* _EXCERPTED PASSAGE_
Ostrich leather is the result of tanning skins taken from African ostriches farmed for their feathers, skin and meat. The leather is distinctive for its pattern of bumps or vacant quill follicles, ranged across a smooth field in varying densities. It requires an intricate, specialised and expensive production process making its aesthetic value costly.

Although the first commercial farming began in South Africa in 1850, the industry collapsed after World War I and the drop in demand for the feathers for fashionable hats and military uniforms. Other products were marketed, with each success battered by world events and droughts until now, when ostrich skin is globally available and seen as a luxury item in high-end demand.

Leather came late in the story of ostrich farming but after a tannery was set up onsite, it went on to make an impact in European haute couture and in the US for cowboy boots becoming widespread during the 1970s. Demand peaked in the 1980s. Availability was artificially limited when ostrich leather was subject to a cartel monopoly through trade sanctions, and single export and distribution channels until the end of apartheid in 1993. After that and other factors, the South African government began to export stock allowing other countries to have their own ranches. Although wider production resulted in competition and lower prices, Klein Karoo Group remains the leading global producer.

There were estimated to be just under 500,000 commercially bred ostriches in the world in 2003, with around 350,000 of these in South Africa. Ostrich leather is regarded as an exotic leather product alongside crocodile, snake, lizard, camel, emu among others. Ostrich skins are the largest in terms of volumes traded in the global exotic skins market.

The premium strain of ostrich is the "African Black," which originated on the ranches of South Africa through various forms of selective breeding.

General description

Ostrich leather is distinct in its appearance and is characterized by raised points that are localized to the center of the hide. The portion with these bumps is called the "crown". It is actually the back of the ostrich where the animal's neck meets its body. The bumps are quill follicles where a feather grew. On the left and right side of the diamond shaped crown the skin is quite smooth. Only about a third of the whole skin has quill bumps. Since the crown is the most sought-after portion and since it constitutes such a small area of the skin, "full quill" ostrich products are considerably more expensive when compared to bovine leather. This, along with the fact that it is one of the strongest commercial leathers, leads ostrich leather to be seen as a luxury item.

History

Feathers
The commercial farming of ostriches first began in the 1850s when pioneering farmers located in Oudtshoorn, South Africa, saw great economic potential in harvesting ostrich feathers. Horse-drawn carriages made large, dramatic hats fashionable. Ostrich feathers are some of the most intricate and grandiose in the world so it only made sense to use them in this new rage. During this period of the late 19th and early 20th century, South African ostrich farmers made a fortune. Henry Ford began to mass-produce the automobile which made large stylish hats for women virtually obsolete. The onset of World War I shut down the ostrich feather industry. The same barons who had been making a fortune soon found themselves on the verge of poverty. The future of the ostrich industry looked very grim indeed.

* _INSTRUCTION 1_
Update the listing from the line with "Where should I click to: Enable" to the line with "tap(1167, 557)", replacing "dropdown" with "menu" and changing nothing else. Leave the pictures out of your answer.

* _DATA EXCERPTS_
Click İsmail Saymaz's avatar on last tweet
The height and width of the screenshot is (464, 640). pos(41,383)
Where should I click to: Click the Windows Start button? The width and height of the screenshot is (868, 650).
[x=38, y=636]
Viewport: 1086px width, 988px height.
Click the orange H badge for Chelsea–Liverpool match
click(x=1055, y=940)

--

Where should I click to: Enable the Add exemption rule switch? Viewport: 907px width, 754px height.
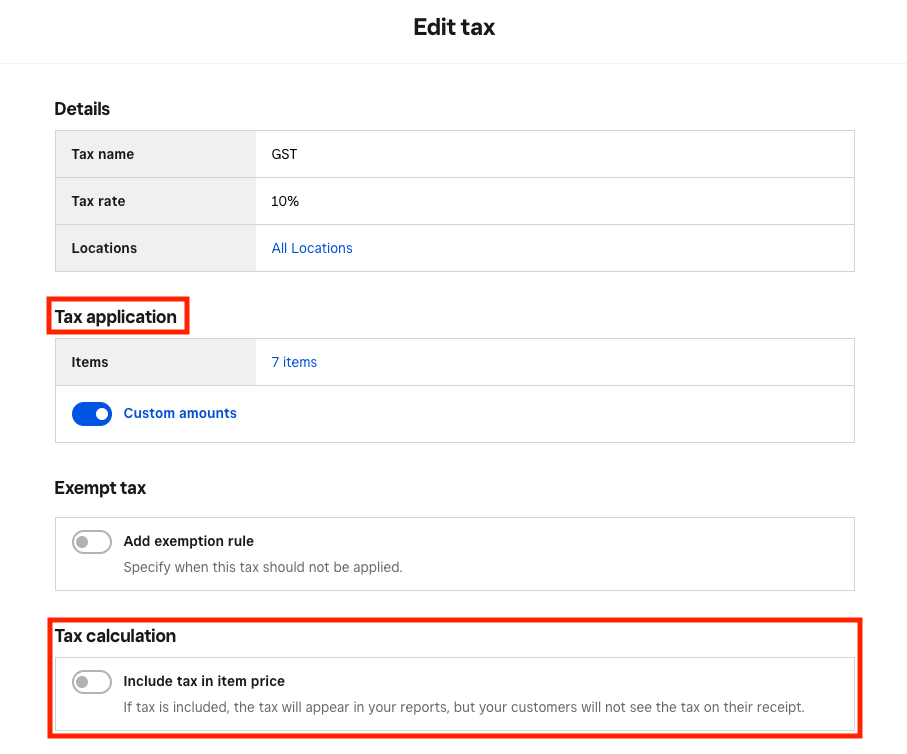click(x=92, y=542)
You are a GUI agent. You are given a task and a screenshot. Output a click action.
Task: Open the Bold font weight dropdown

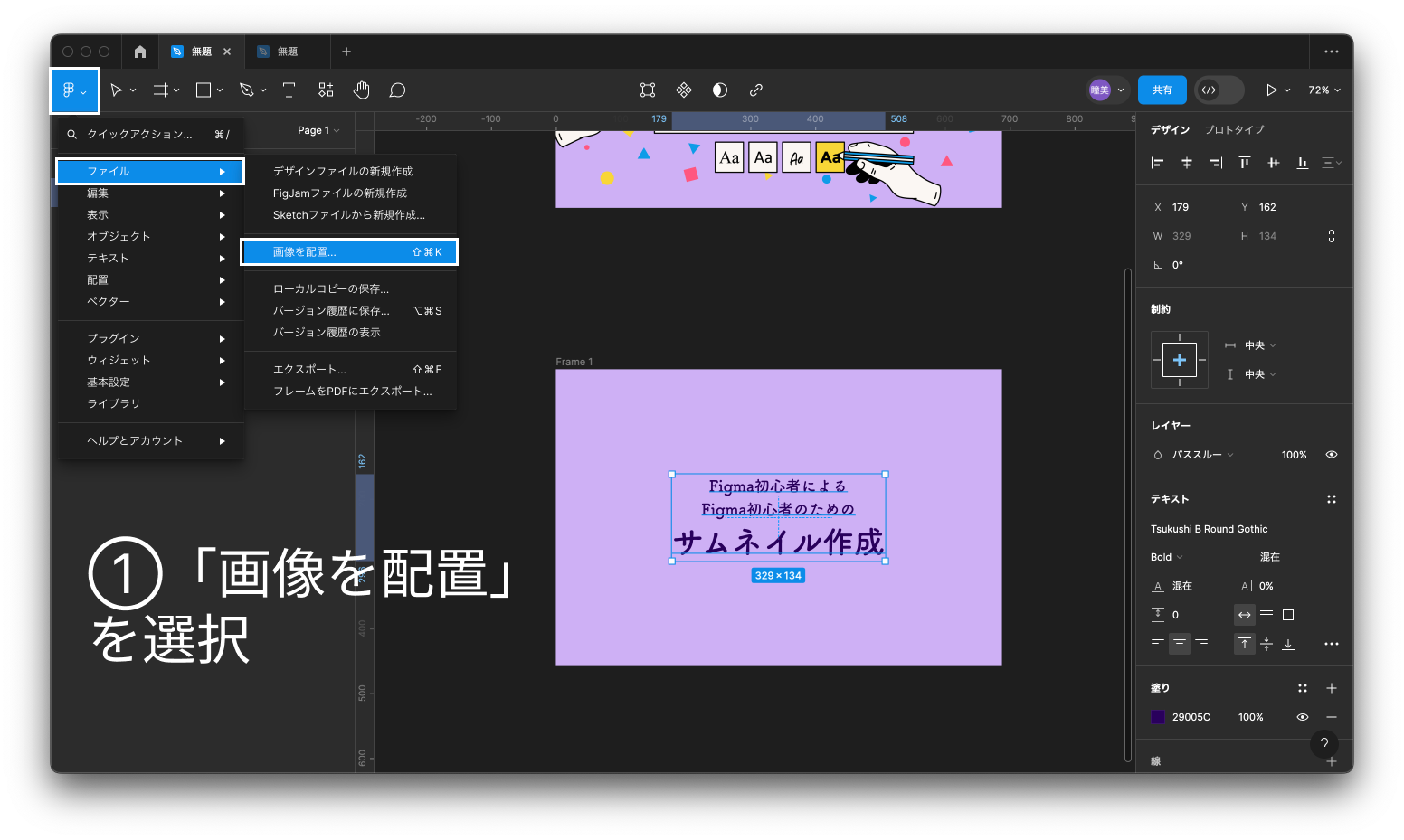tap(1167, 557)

* _INSTRUCTION 2_
Translate this sentence from the ostrich leather passage into Spanish: "The bumps are quill follicles where a feather grew."

* _RESPONSE 1_
Where should I click to: Enable the Add exemption rule switch? Viewport: 907px width, 754px height.
click(x=92, y=542)
You are a GUI agent. You are given a task and a screenshot. Output a click action.
Task: Open the Bold font weight menu

tap(1167, 557)

* _RESPONSE 2_
Las protuberancias son folículos de cañón donde creció una pluma.